Yo de chica era muy graciosa. Es lo que me cuentan y yo recuerdo. Graciosa de tener ángel, de hacerle gracia a la gente, de simpática y salerosa. Me recuerdo cantando en medio del salón de una tía abuela que tenía pelos en la barbilla. Yo cantaba y la gente se mondaba conmigo. También recitaba poesías y ya saben la gracia que da escuchar a una niña regordeta recitar poesía repelente. Bailaba flamenco pero inventado y era siempre mona y cascabelera aunque me fastidiara la pesadez de la gente (y los pelos de la tía abuela)
Un coñazo.
No se crean que ahora soy antipática. A veces lo parece, una borde cuando me tocan las narices o cuando no puedo disimular la estupidez de cierta gente. Pero no es algo en lo que yo me regodee.
Tampoco soy de las que están todo el día con el chiste en la boca, que petardez, ni voy lanzando frivolidades divertidas por doquier. Pero creo que me quedan retazos de aquel salero mío de la infancia, supongo que es por culpa del candor que aún tengo.

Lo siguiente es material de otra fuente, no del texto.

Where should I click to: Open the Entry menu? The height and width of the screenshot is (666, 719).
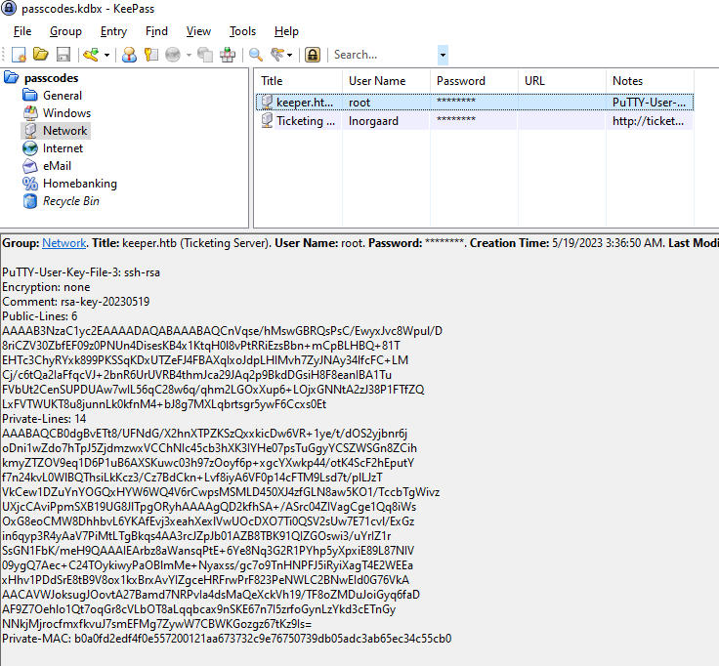[113, 31]
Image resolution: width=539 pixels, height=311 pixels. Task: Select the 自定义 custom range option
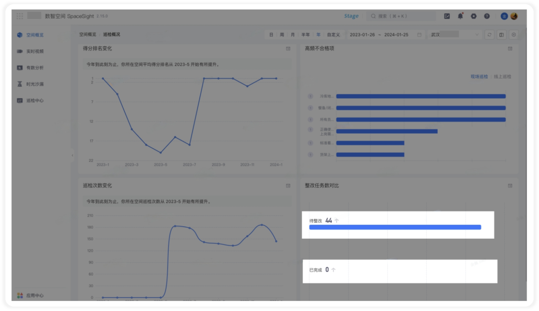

Me importa mucho transmitir risa o al menos alegría. Me importa mucho cuando no lo hago, cuando soy borde con quien no debería y entonces me siento mal. Este verano alguien a quien no veía de años me saludó y me confesó que lo que más recordaba de mi era que siempre estaba riendo. Menudo subidón. Más que si me dijeran que sigo guapa o joven o lista. Seguir riendo. No haberme vuelto una malage. No haberme vuelto una intensa. Qué terrible si me pasara.
2 comentarios:
Conservar la alegría. Un verdadero don.
Bueno, más bien algo que requiere práctica y no perder de vista el horizonte.